I could not find any other solution that produced high quality gifs. Asciinema is awesome.

  • zimbatm 14 hours ago

    Quality animated SVGs is even better:

    https://github.com/marionebl/svg-term-cli

    • x187463 8 hours ago

      The amount of information the SVG must store to represent the animation actually crashed the application creating it. There’s too much going on in TTE animations.

eviks a day ago

How is this better than basic linear scrollable text? You don't have to waste time waiting for letters to appear at a pace slower than your reading speed. You don't worry about missing a moment and then trying to rewind with the imprecise controls (and you can't use text search to instantly find the word you remember) of broken full-screen button like it's on this website when viewed on a smartphone

  • jasonjmcghee a day ago

    I generally see it used to demo a TUI, to great effect.

    • eviks a day ago

      Good point, I mostly remember the cli sequences as shown in the demo (which are only better than the gif alternative). The TUI version should be their primary demo!
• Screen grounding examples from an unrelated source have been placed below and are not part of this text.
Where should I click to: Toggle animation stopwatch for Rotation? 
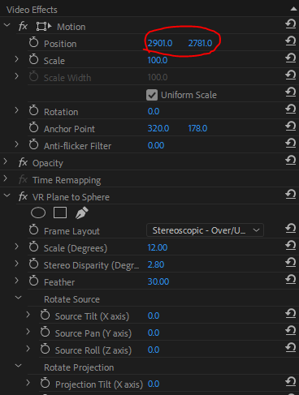click(x=34, y=110)
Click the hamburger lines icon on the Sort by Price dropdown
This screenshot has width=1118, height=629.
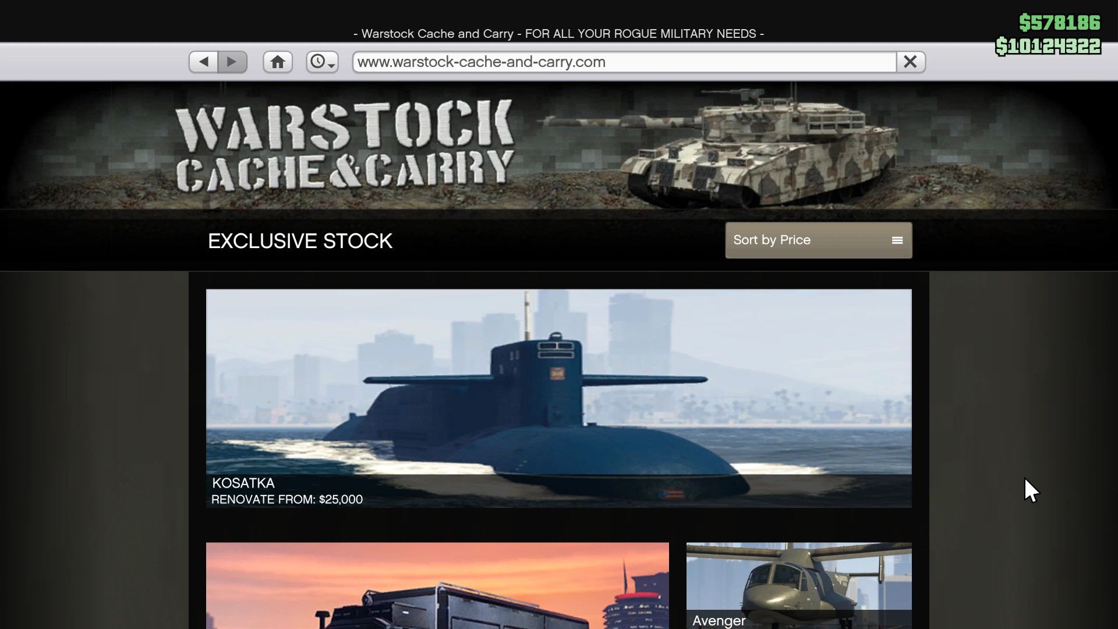coord(897,240)
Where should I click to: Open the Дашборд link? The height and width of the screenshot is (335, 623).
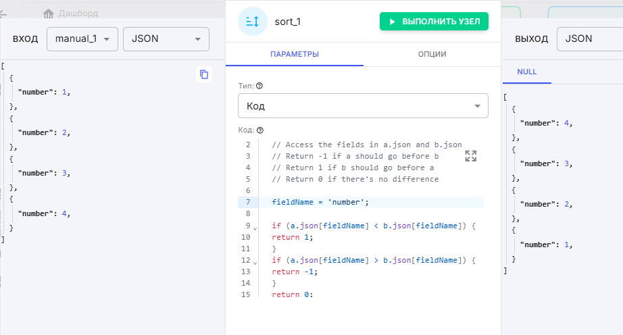(78, 13)
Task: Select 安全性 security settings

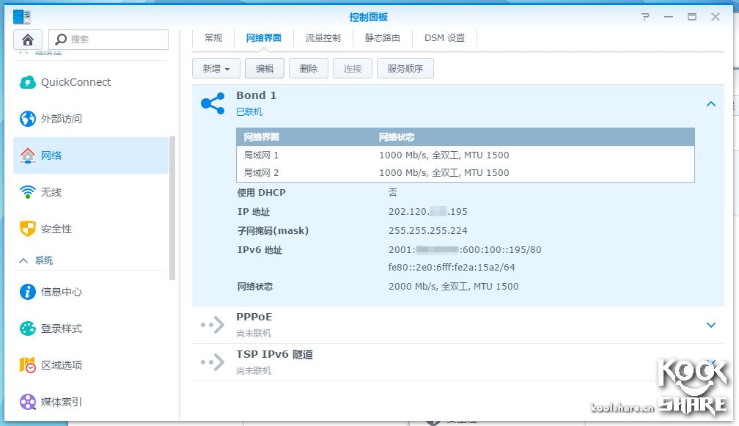Action: click(51, 229)
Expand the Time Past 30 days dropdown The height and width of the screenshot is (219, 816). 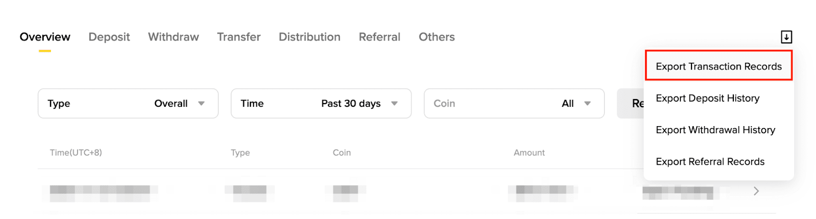click(321, 104)
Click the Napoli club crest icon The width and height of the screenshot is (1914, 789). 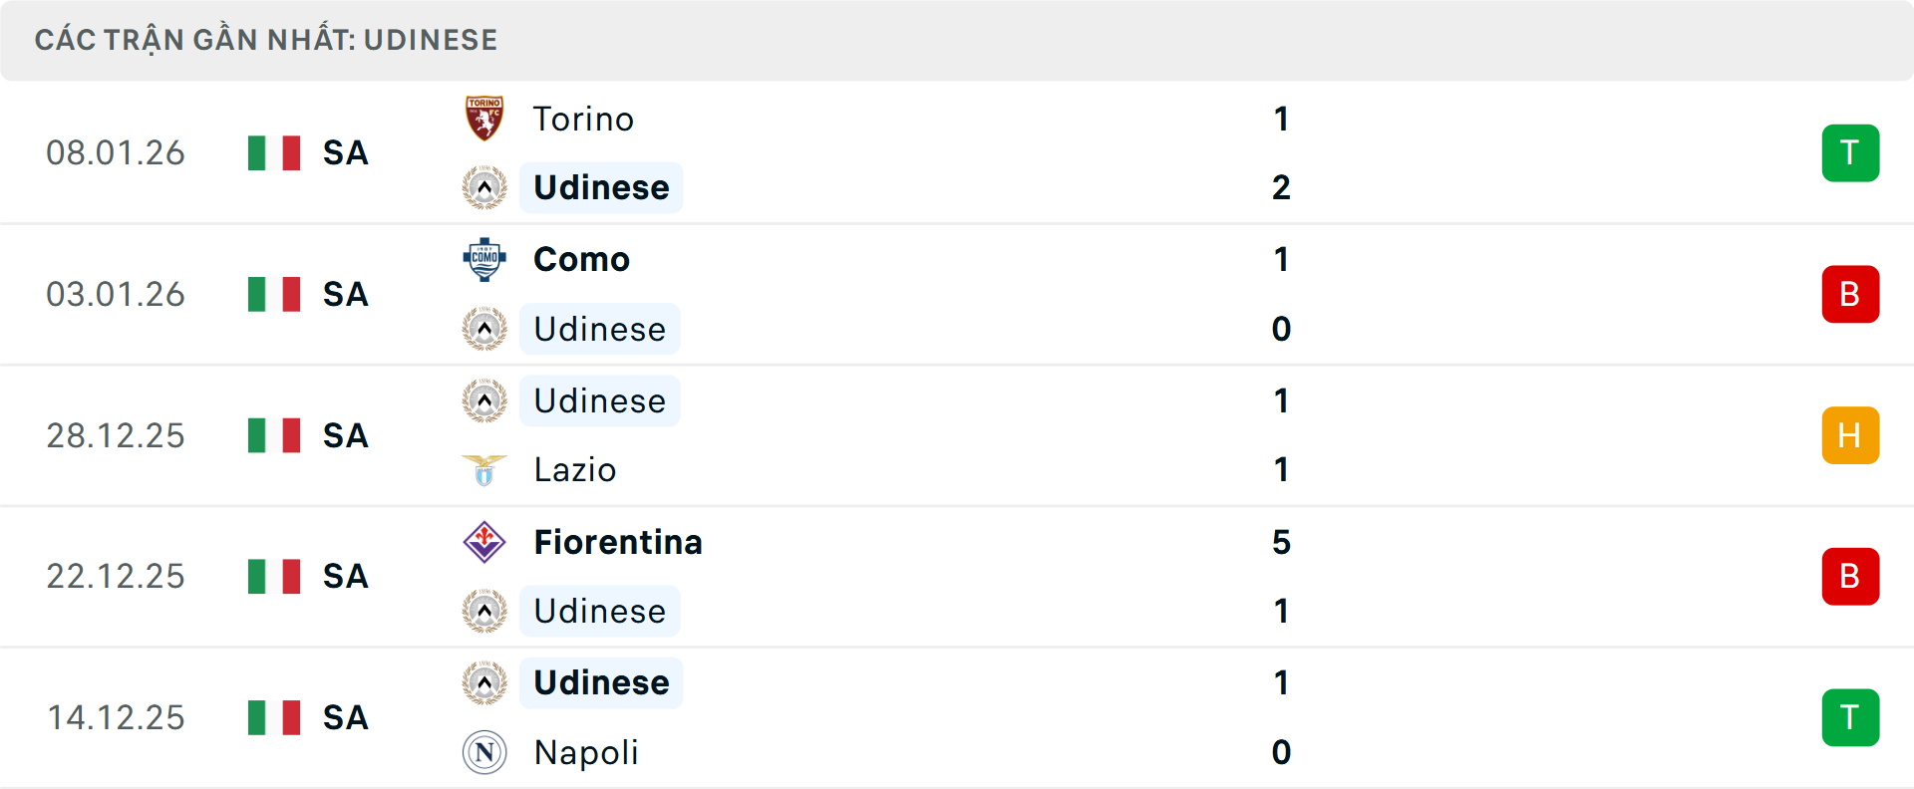484,752
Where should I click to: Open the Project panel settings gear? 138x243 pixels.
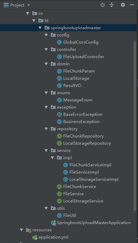coord(123,5)
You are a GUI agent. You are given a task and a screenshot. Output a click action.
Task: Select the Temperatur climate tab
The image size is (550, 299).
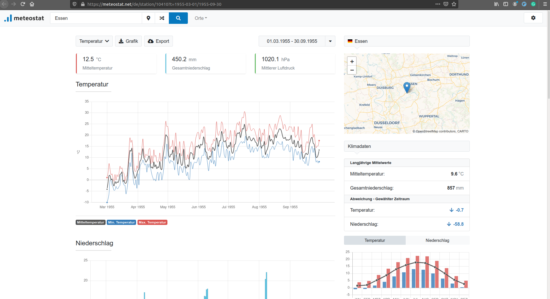[x=374, y=240]
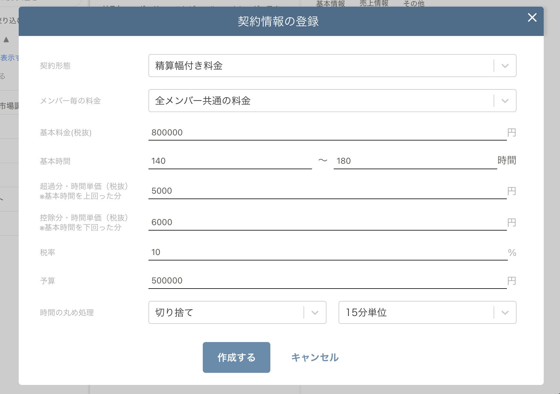Switch to the その他 tab
This screenshot has height=394, width=560.
pos(414,3)
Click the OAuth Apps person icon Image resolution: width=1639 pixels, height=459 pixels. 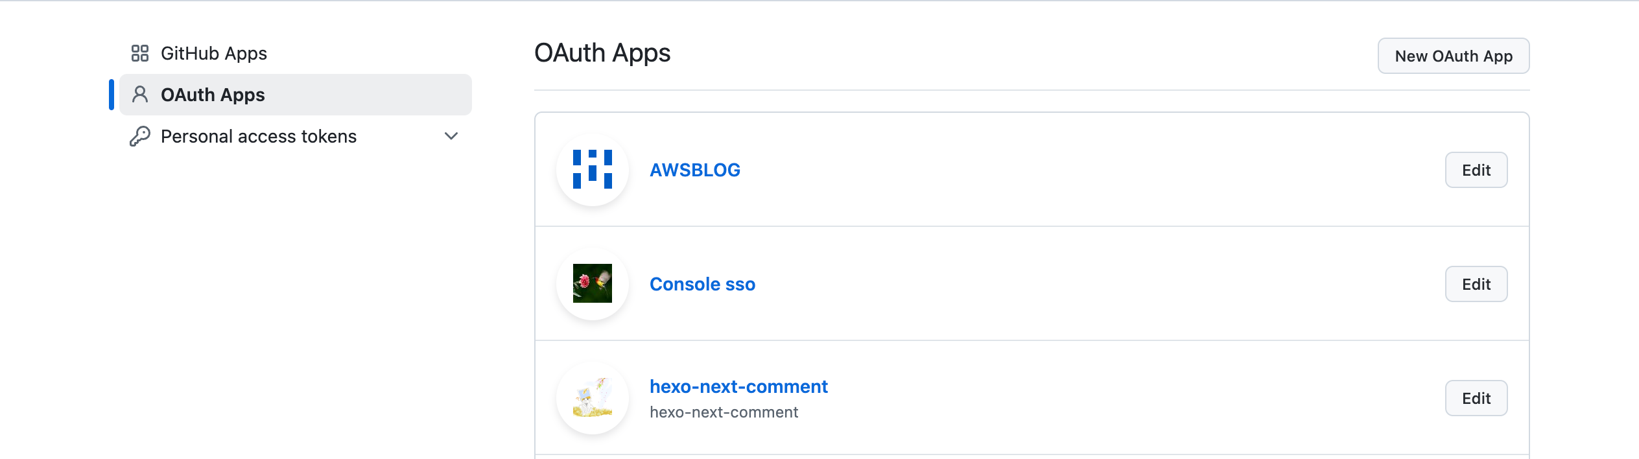(x=139, y=95)
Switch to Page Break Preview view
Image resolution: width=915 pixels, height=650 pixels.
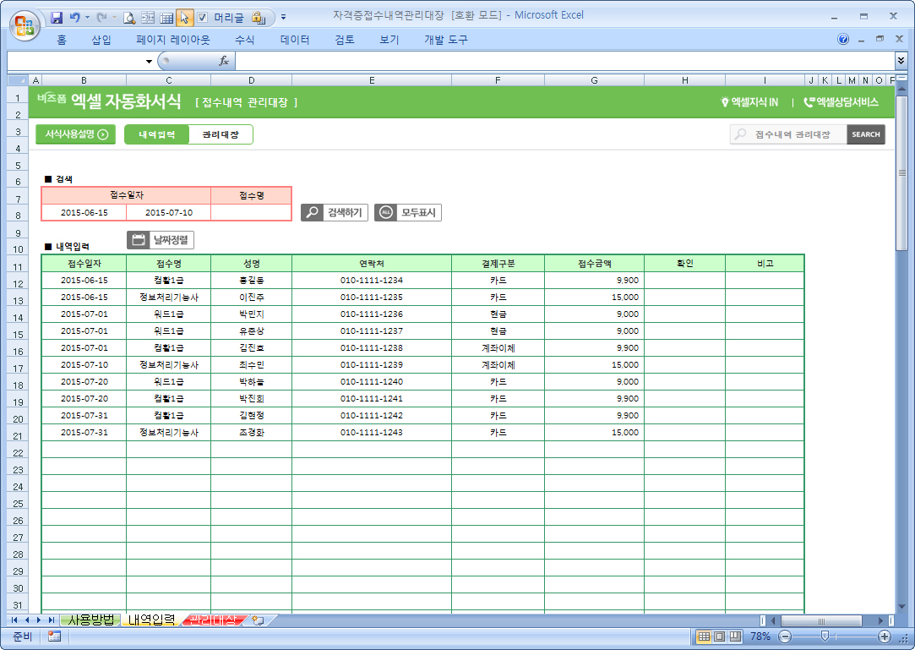pyautogui.click(x=735, y=636)
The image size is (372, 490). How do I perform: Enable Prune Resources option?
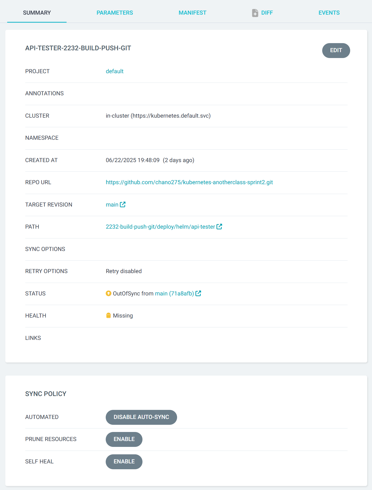point(124,439)
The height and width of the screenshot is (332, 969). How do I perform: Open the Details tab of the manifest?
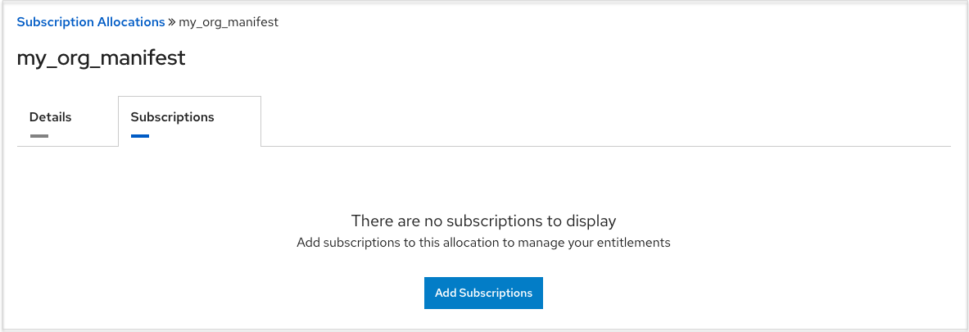51,117
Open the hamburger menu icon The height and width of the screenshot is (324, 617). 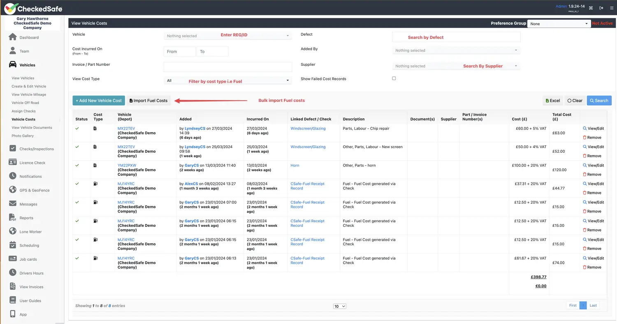[612, 8]
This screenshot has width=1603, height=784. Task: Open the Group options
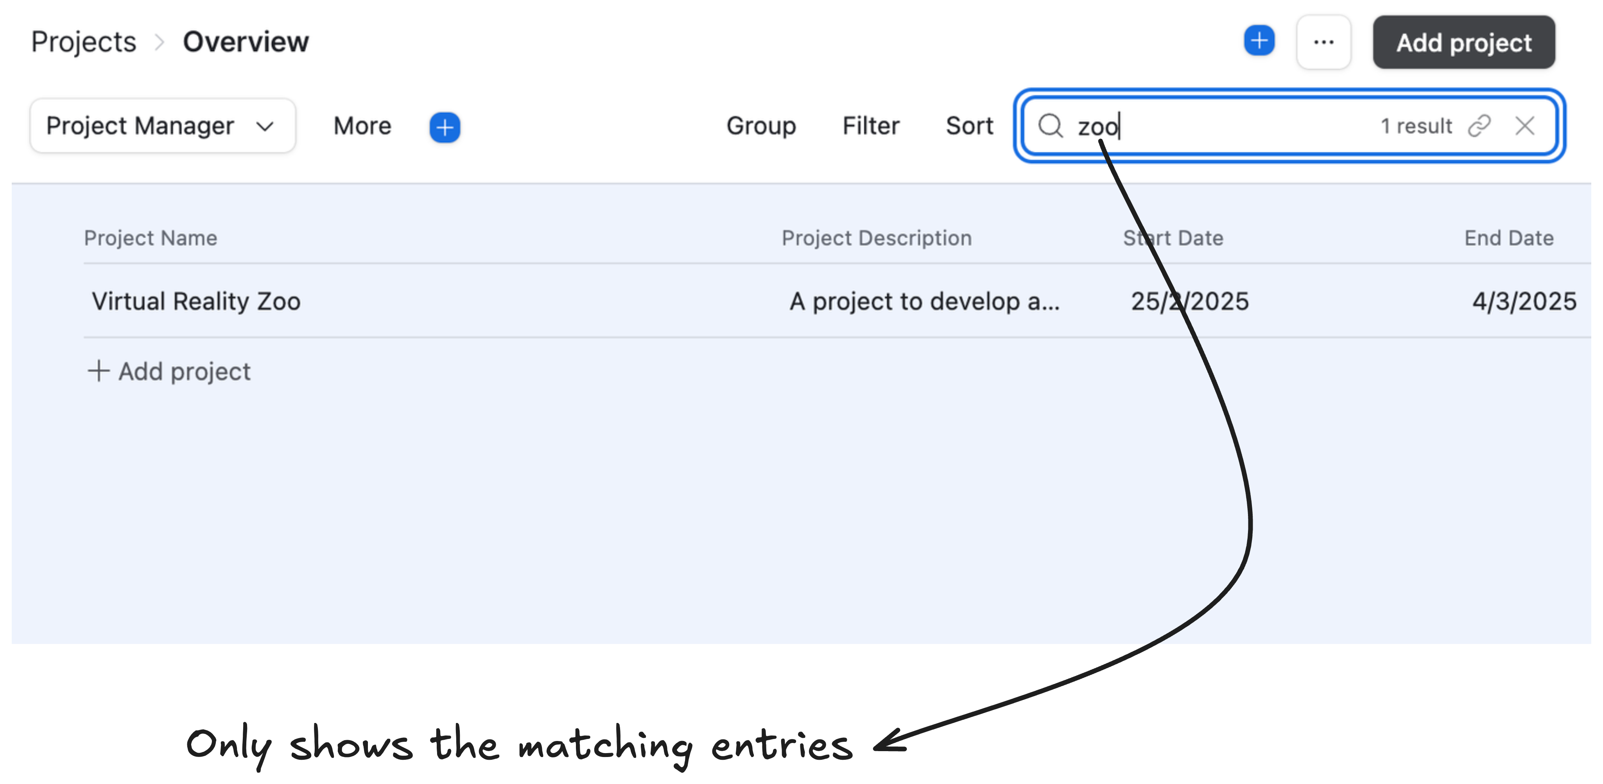tap(760, 126)
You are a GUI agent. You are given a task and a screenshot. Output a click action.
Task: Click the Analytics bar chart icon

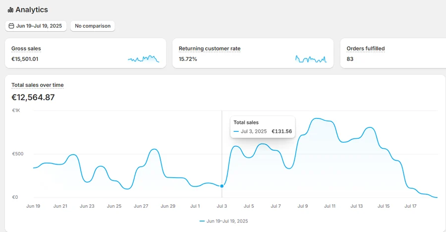[x=10, y=10]
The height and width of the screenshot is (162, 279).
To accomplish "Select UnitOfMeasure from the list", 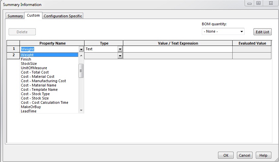I will click(34, 68).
  • yjftsjthsd-h a day ago

    I assume this plays nice with tuis? Ex. you can use this to record vim, which scrollback doesn't do

kstonekuan a day ago

Cool, wonder if this could be used to record agentic cli sessions like claude code and gemini cli

bytejanitor a day ago

The upload "feature" is very dangerous.

  • ku1ik 18 hours ago

    This has been changed. In 2.4 there’s explicit prompt for save/upload/discard. Since 3.0 there’s no auto upload in any form - you always record to a file, and to upload you need to explicitly run `asciinema upload filename`.

meowface a day ago

I wish it supported easy export to MP4.

  • jasonjmcghee a day ago

    You can do it in two commands, but not ideal to need gif as stopgap.

        agg demo.cast demo.gif
        ffmpeg -i demo.gif demo.mp4
  • taoh a day ago

    It should be pretty easy to export to MP4, but using SVG will be lighter and faster, which is why we created the dg tool to automatically export to SVG. Please see my previous comments if interested

theideaofcoffee 17 hours ago

The venerable script(1) command has been around since 1979 (via 3.0BSD), and while some of the timestamping (supporting via the -r flag to feed the resultant file into the playback) and other utility functions (replay via -p are much newer, the result is the same. Record to a (mostly) text file to schlep around as needed. And it's normally included by default on most installs, including macos.

There's no upload-to-server functionality unlike asciinema, but that may be a feature for some users.

stevenjgarner a day ago

I am curious about the use cases where a VIDEO recording is inherently more useful than a TEXT recording of a terminal session. I have found simply using:

script session.log

... to be invaluable, especially when documenting commands that will be finding their way into a bash script or when I am collaborating with another person who will always have script available in their terminal but may have restrictions on being able to install asciinema.